We examine patterns of divergence between samples of the parental species for five distinct regions of the Z chromosome and the mtDNA (COI/COII). One of the Z-linked regions, Ldh, is an allozyme locus that shows particularly strong differentiation between species in transects through the hybrid zone and is thus a candidate for tight linkage to a gene causing reproductive isolation. MtDNA haplotypes also show strong differentiation in transects through the hybrid zone, which may be a consequence of its expected linkage to the W chromosome in Lepidoptera (Andolfatto et al. 2003). This is interesting because female-limited mimicry in P. glaucus (a trait that distinguishes species) is partly determined by a W-linked locus (Clarke and Sheppard 1962; Scriber et al. 1996).

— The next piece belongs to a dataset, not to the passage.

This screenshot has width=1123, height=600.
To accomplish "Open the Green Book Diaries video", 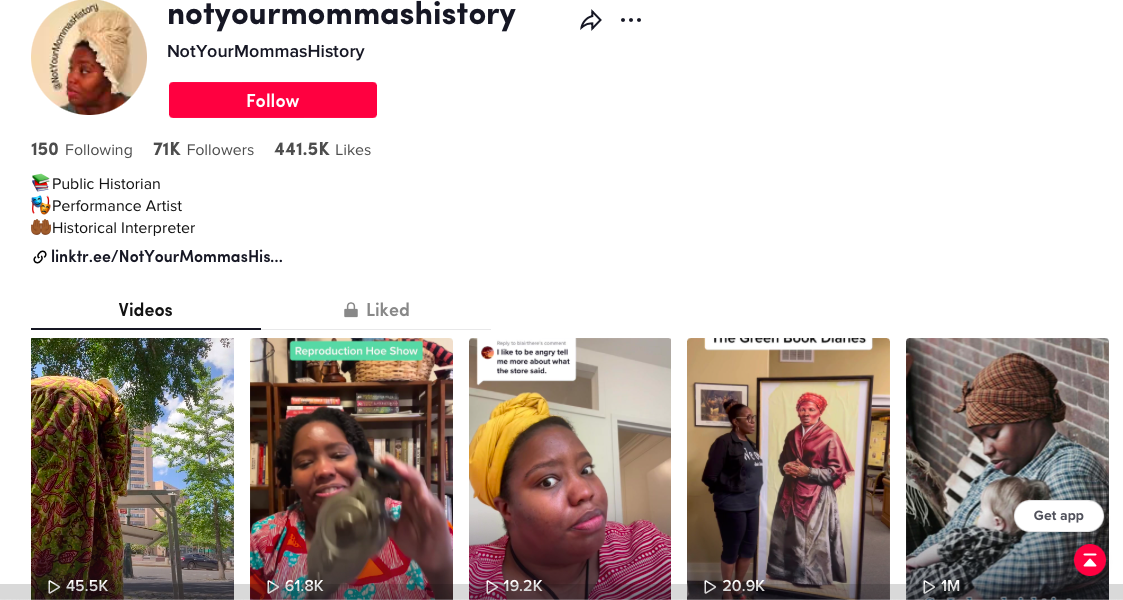I will coord(789,469).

Here we implement a novel approximate Bayesian approach to estimating speciation time that extends previous approaches (Hudson et al. 1987; Wakeley and Hey 1997; Bachtrog et al. 2006). We use these divergence time estimates to test the strictly allopatric model of speciation, which predicts that each genomic region began to diverge at the same time. Under a model of continuing migration, selection against hybrids, and recombination, we may expect to reject the purely allopatric model. We also relax the strictly allopatric model and estimate locus-specific divergence times. In particular, we expect that our candidate regions, Ldh and the mtDNA, should yield deeper divergence time estimates than randomly selected markers. We test this prediction and discuss the implications of our results for mapping speciation genes.